The current study is a retrospective analysis of 60 SSc patients (47 patients with limited cutaneous SSc, 8 patients with
diffuse cutaneous SSc and 5 patients with overlap syndrome, mean age 54.5±14.2 years, 52 women and 8 men). The frequency
and evolution of DUs as well as the applied therapeutic strategies were analyzed. During the follow-up for a period
between 6 months and 6 years, DUs at the fingers were registered in 35% of patients (21/60), more often in patients
with diffuse cutaneous SSc (75%, 6/8) as compared with patients with limited cutaneous SSc (29%, 14/47, p<0.05) and
overlap syndrome (20%, 1/5). The most frequently observed DUs were ischemic lesions at the fingerpads (85.7%, 18/21)

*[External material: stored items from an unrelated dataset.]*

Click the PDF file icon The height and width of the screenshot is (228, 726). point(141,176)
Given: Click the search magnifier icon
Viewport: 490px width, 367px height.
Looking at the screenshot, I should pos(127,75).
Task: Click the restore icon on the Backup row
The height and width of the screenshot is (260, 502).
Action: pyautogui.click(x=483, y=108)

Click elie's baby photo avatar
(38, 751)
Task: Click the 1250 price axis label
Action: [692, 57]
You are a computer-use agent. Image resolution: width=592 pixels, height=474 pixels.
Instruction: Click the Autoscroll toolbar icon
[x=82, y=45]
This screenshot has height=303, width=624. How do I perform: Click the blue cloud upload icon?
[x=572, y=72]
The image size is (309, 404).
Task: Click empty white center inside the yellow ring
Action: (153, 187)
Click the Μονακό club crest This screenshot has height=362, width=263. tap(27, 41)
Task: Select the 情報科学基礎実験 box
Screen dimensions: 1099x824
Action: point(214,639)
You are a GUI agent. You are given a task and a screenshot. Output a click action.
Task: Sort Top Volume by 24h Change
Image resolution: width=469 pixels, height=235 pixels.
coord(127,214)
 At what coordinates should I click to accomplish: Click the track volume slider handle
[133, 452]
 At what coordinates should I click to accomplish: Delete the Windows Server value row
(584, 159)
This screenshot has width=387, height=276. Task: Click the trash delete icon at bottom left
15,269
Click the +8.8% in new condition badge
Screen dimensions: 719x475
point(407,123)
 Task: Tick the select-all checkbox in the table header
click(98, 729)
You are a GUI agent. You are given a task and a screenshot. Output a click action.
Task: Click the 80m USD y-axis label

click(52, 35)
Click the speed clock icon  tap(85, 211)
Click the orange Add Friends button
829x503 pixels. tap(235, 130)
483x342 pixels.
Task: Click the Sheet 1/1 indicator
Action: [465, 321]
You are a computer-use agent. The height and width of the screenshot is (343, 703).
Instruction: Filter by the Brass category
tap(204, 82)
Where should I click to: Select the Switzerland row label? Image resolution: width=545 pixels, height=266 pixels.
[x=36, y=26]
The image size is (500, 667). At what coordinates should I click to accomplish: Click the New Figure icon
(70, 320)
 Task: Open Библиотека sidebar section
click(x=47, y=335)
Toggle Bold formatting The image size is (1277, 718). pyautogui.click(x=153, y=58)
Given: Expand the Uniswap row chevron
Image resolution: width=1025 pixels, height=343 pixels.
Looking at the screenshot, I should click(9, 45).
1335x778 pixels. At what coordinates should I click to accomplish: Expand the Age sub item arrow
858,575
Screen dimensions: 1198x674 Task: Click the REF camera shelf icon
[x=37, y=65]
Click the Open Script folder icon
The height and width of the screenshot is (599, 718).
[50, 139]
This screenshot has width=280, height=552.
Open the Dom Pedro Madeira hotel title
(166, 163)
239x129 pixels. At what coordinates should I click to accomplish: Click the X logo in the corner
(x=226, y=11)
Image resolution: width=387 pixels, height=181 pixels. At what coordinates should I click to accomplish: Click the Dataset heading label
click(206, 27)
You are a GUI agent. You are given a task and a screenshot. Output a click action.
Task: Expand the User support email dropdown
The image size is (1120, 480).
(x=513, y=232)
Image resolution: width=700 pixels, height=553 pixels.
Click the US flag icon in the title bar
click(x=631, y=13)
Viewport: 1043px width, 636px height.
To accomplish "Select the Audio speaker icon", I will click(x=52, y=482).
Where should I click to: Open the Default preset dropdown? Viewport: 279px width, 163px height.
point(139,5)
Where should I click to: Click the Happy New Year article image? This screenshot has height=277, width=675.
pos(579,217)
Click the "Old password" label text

and ulcerations over bony prominences of the fingers (23%, 5/21), which may be found simultaneously. More rare types
of DUs were necrotic lesions (14%, 3/21). Thirty-eight percents (8/21) of the patients with DUs showed signs of inflammation.
In one patient (4.76%, 1/21) an osteomyelitis developed and an amputation of a finger’s distal phalanx was performed.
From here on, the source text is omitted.